HTML5: W3C vs WHATWG. Which gives the most authoritative spec? - html

I'm in halfway trough an html parser and found html5 defined explicitly the rules of thumb for parsing ill formed html. (And I used to infer them from DTDs, sigh)
I love that fact, but I know well that html5 isn't finalized yet (also I wonder if it ever will) and that it isn't developed by the W3C, but by the WHATWG.
Searching for the spec I need I'm presented with:
8.2 section of the W3C TR
http://www.w3.org/TR/html5/syntax.html#parsing
or
11.2 section of the WHATWG web-apps/current-work
http://www.whatwg.org/specs/web-apps/current-work/multipage/parsing.html
If it wasn't for the section numbers I would induce those are simply the same. But the different numbering makes me wonder. Which version is, supposedly, the most authoritative?
WHATWG seems to have more sections, and to have been added to since W3C uploaded its candidate recommendation.
Will W3C update to the WHATWG version?
Or will they stick to their current candidate until it gets to the official recommendation status?
Which html5 spec are we poor devils supposed to follow, when in doubt?

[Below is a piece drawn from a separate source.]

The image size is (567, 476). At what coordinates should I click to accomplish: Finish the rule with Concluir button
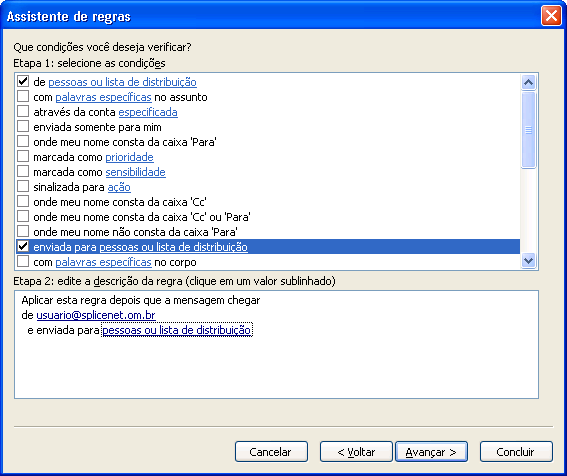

Always choose WHATWG over W3C, no exceptions.
Anne van Kesteren, (a WHATWG member who was a major contributor to the the HTML specification prior to the WHATWG and W3C versions diverging, and who remains a major contributor to the WHATWG specification) describes the current situation between WHATWG and W3C as follows on his blog:
The W3C has forked the [WHATWG] HTML Standard for the nth time. As always, it is pretty disastrous:
Erased all Git history of the document.
Did not document how they transformed the document. Issues of mismatches have already been reported and it will likely be a long time, if ever, before all bugs due to this process are uncovered, since it was not open.
Did not discuss plans with the wider community.
Did not discuss plans with the folks they were forking from.
Did not even discuss plans with the members of the W3C Web Platform Working Group.
Erased the acknowledgments section.
Erased the copyright and licensing information and replaced it with their own.
2019: The war is finally over
On May 28th, 2019, W3C and the WHATWG have signed a agreement to collaborate on a single, authoritative version of the HTML and DOM specifications.
According to W3C's statement, the two parties have come to the following terms:
W3C and WHATWG work together on HTML and DOM, in the WHATWG repositories, to produce a Living Standard and Recommendation/Review Draft-snapshots
WHATWG maintains the HTML and DOM Living Standards
W3C facilitates community work directly in the WHATWG repositories (bridging communities, developing use cases, filing issues, writing tests, mediating issue resolution)
W3C stops independent publishing of a designated list of specifications related to HTML and DOM and instead will work to take WHATWG Review Drafts to W3C Recommendations

Biased answer from an editor of WHATWG HTML here. Hopefully the facts can speak for themselves though.
The WHATWG Living Standard should be considered authoritative. It is constantly worked on by a large community of contributors, including all browser vendors. No browser vendors implement according to W3C HTML; for some such as Firefox and Chrome this is a matter of publicly stated policy.
The WHATWG Living Standard is constantly receiving bug fixes and new features. For more information on this model of spec development, which more closely matches modern software development practices, see What does "Living Standard" mean?.
Unfortunately, the W3C sometimes copies and pastes our work onto their own website, and puts their own logo on it, and changes the names of the editors, and such. They do this for a variety of reasons, one of the largest of which is face-saving for the sake of their paying member companies (example of them stating this). What's worse, they like to release "versions" (like HTML "5.0", "5.1", etc.) which are just outdated versions missing modern bug fixes and features that clog up search result pages, causing confusion like this very question. We are currently tracking the confusion caused by these forks, of which HTML is only one.
You can track their progress on the copy-and-paste job in their issue tracker or in commits such as this one. It's a fun game to spot the bugs they introduce while doing this copy-and-paste job, as they generally do not read or understand the content they are copying, leading to widespread errors and inconsistencies.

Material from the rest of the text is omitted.